CHP Başakşehir İlçe Lideri Avukat Deniz Bakır da bölgede süren inşaat nedeniyle toprak kaymaları olduğunu ve birtakım meskenlerde çatlaklar oluştuğunu, bu nedenle de insanlara derhal konutlarını terk etmelerinin söylendiğini belirterek, şunları lisana getirdi:
“Geçtiğimiz hafta tekrar Cumhurbaşkanlığı kararnamesinin yayınlandığını gördük. Bu bölgenin ve üstteki bölgelerin tamamını kamulaştırılarak vatandaşlar buradan atılmak istendiğine şahit olduk. Bununla alakalı vatandaşlarımız bir ortaya geldiler. Ve bununla alakalı ne yapılabilir bakımından bizlerden meclis üyelerimizden fikir almak istediler. Ve bir hukukçu olarak geldik yerinde incelemelerde bulunduk, mağduriyetleri şahit olduk. Ve bu mağduriyetlerin telafisinin bilhassa bu türlü kış aylarında ve pandeminin en ağır hissedildiği periyotlarda gerçekleşmesi halk acısından telafisi mümkün olmayan ziyanlar doğacaktır. Bu olayın Türkiye Büyük Millet Meclisi’ne taşınması ve kamuoyu yaratılması açısından da bizlere davette bulundular ve bizler başta Zekeriya Beyefendi olmak üzere tüm meclis kümemiz ilçe idare konseyi üyelerimizle milletvekillerimiz de burada adeta kamp kurduk. Bu yurttaşlarımızın acılarına derman olmaya çalışıyoruz.”

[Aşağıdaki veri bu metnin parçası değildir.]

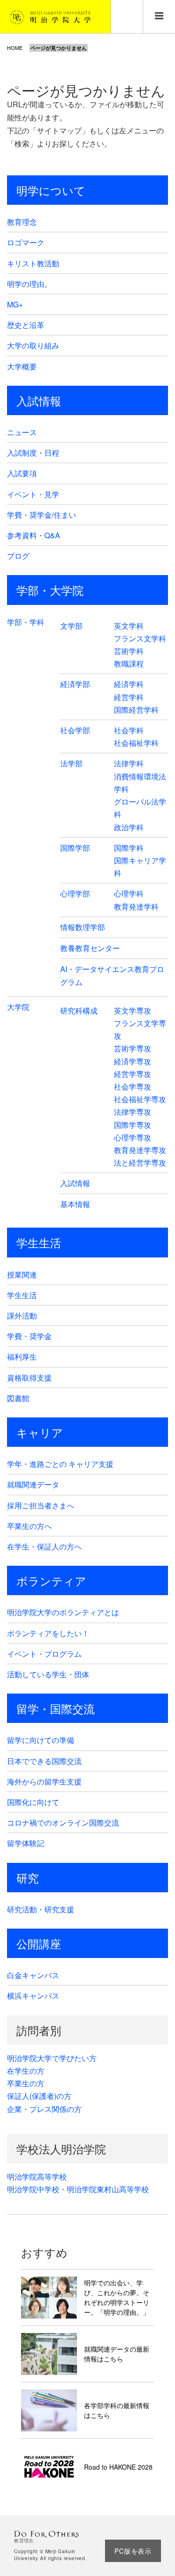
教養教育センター (90, 948)
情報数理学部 (82, 927)
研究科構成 (79, 1010)
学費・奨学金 (29, 1336)
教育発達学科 (136, 906)
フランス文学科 (140, 638)
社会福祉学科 (136, 742)
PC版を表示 (133, 2550)
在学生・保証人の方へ (44, 1546)
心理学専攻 (132, 1137)
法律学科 (129, 763)
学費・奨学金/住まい (41, 514)
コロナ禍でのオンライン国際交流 (63, 1822)
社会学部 (75, 730)
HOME (14, 47)
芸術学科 (129, 651)
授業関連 (22, 1274)
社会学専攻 (132, 1086)
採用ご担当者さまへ (40, 1505)
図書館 (18, 1398)
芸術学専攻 (132, 1048)
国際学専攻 (132, 1124)
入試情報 (38, 400)
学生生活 (38, 1242)
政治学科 (129, 827)
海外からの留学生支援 (44, 1781)
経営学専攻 (132, 1074)
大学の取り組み (33, 345)
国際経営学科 (136, 709)
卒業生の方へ (29, 1526)
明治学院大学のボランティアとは (63, 1612)
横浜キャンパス (33, 1995)
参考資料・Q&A (33, 535)
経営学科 (129, 697)
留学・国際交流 (55, 1708)
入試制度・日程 (33, 452)
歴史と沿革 (25, 324)
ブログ (18, 555)
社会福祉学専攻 (140, 1099)
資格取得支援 (29, 1377)
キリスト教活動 (33, 263)
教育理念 (22, 221)
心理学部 (75, 893)
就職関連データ (33, 1484)
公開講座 (38, 1943)
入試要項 (22, 473)
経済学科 (129, 684)
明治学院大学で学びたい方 (52, 2058)
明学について (50, 190)
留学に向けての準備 (40, 1740)
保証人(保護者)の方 (39, 2095)
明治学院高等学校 (37, 2176)
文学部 (71, 625)
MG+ (15, 304)
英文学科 (129, 625)
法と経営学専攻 (140, 1162)
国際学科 (129, 847)
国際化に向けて (33, 1802)
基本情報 (75, 1204)
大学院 (18, 1006)
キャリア (39, 1432)
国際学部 (75, 847)
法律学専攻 (132, 1111)
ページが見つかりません (58, 47)
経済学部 (75, 684)
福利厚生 (22, 1356)
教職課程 (129, 663)
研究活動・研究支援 (40, 1909)
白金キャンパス (33, 1975)
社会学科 (129, 730)
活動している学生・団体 (48, 1674)
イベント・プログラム (44, 1653)
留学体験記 (25, 1843)
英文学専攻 (132, 1010)
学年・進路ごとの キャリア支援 (60, 1463)
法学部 (71, 763)
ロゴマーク (25, 242)
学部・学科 (25, 622)
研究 (27, 1877)
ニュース (22, 432)
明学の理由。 (29, 283)
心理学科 (129, 893)
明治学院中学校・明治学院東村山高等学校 (78, 2189)
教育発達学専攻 (140, 1150)
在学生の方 (25, 2070)
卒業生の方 (25, 2083)
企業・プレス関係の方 (44, 2109)
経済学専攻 (132, 1061)
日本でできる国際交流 (44, 1761)
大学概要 (22, 366)
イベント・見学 (33, 494)
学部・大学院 (50, 590)
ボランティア (51, 1580)
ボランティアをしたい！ (48, 1633)
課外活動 (22, 1315)
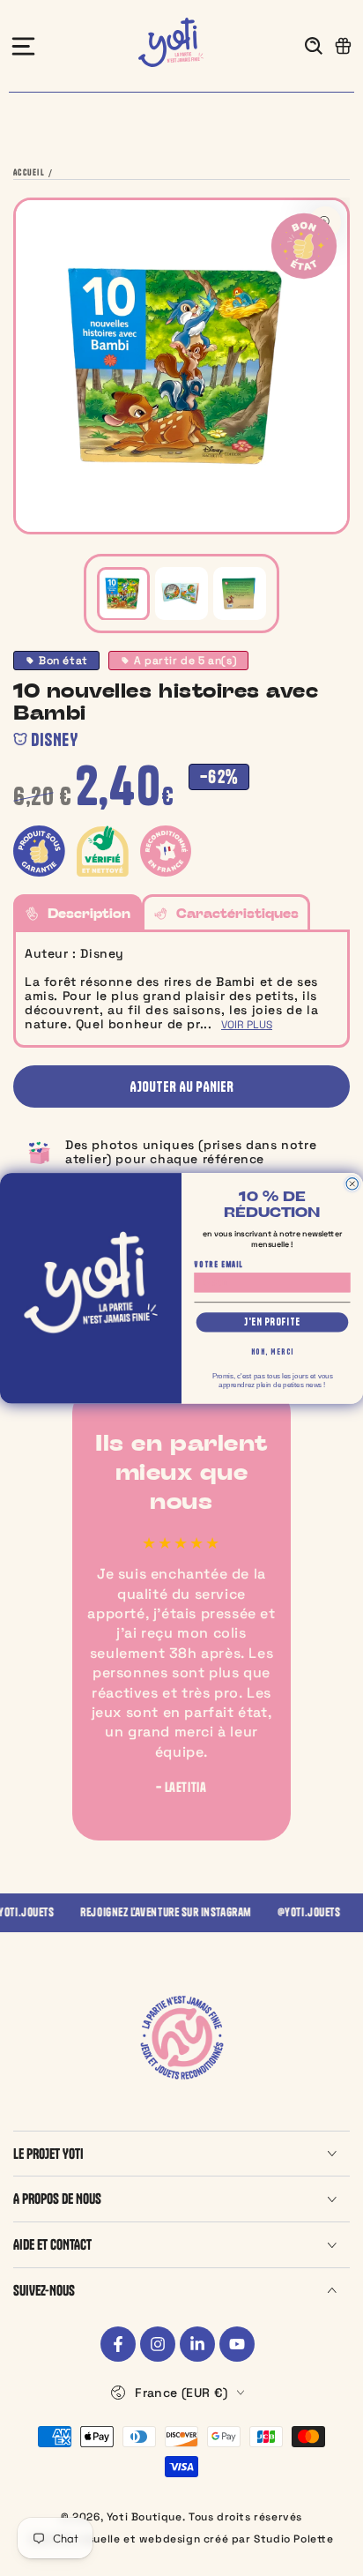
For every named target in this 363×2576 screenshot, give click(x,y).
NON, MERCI (272, 1351)
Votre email (218, 1264)
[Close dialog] (352, 1183)
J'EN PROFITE (272, 1322)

“BENİM ÇOCUĞUMUN YAŞAMAYA HAKKI YOK MU?”
Geçmişte AKP’ye o verdiğini belirten mağdur, kanser hastası bayan:
“AKP Oy verenlerden birisiyim ben. Yıllar evvel çocuğum daha bebekken burayı satın aldım. Çok zorluklarla aldım. O vaktin parası 5 buçuk milyar para verdim ben buraya. Lakin bana buraya yer yaptırmadılar. Daima ‘yasak, yasak’ yasak dediler. Bugünün, mesken yapacağım günün hayaliyle yaşadım. Benim çocuğum üniversite kazandı. İstanbul dışına gönderemedim. Bayanlar kızlar öldü. Okutmaya çalıştım ancak parasını yetiştiremedim. Ben hem dulum, hem yetim, hem öksüzüm. Tek başıma ve kanser hastasıyım. Kanserli olduğum halde hala çalışıyorum. Kızım ikinci üniversiteye girdi bir periyot okutabildim zorla, tekrar para yüzünden okutamadım. Artık yeni üçüncüye girdi. Yurt dışından beşerler geliyor okumak için. Benim ülkem herkese kucak açarken benim evladıma niçin kucak açmıyor? Herkes trilyonluk konutları satın alırken ben başımı sokacak yer bulamıyorum. Minimum fiyatla çalışıyorum. Benim çocuğumun yaşamaya hakkı yok mu? Biz garibanız. (15 Temmuz’da) ‘Sokağa çıkılsın’ denildi birinci biz çıktık bu vatan için, bu devlet için. Ne artık parti tutuyorum ne öteki bir şey, yalnızca adalet için insanlık için buradayız. Biz hakkımızı istiyoruz. 30 yıldır ben burayı almışım. O vaktin parasıyla şimdiki para asla bir olmaz 1 konut almaya kalksam ben 1 trilyon. Neyle kazanacağım ben. Ben kanser hastasıyım kaç yıl yaşayabilirim. Kaç yıl çocuklarımın başında annelik-babalık yapabilirim. Biz olduğumuz yerden çıkmak istemiyoruz.”
“BİZ BİR SURELİYE KADAR DEĞİL MİYİZ?“
Öbür bir mesken sahibi, “Ben buradan Cumhurbaşkanı’na sesleniyorum. ‘Ben her vakit halkımın arkasındayım’ diyordu. Nerede halkının gerisinde? Biz bir Suriyeli kadar değil miyiz” diye konuştu.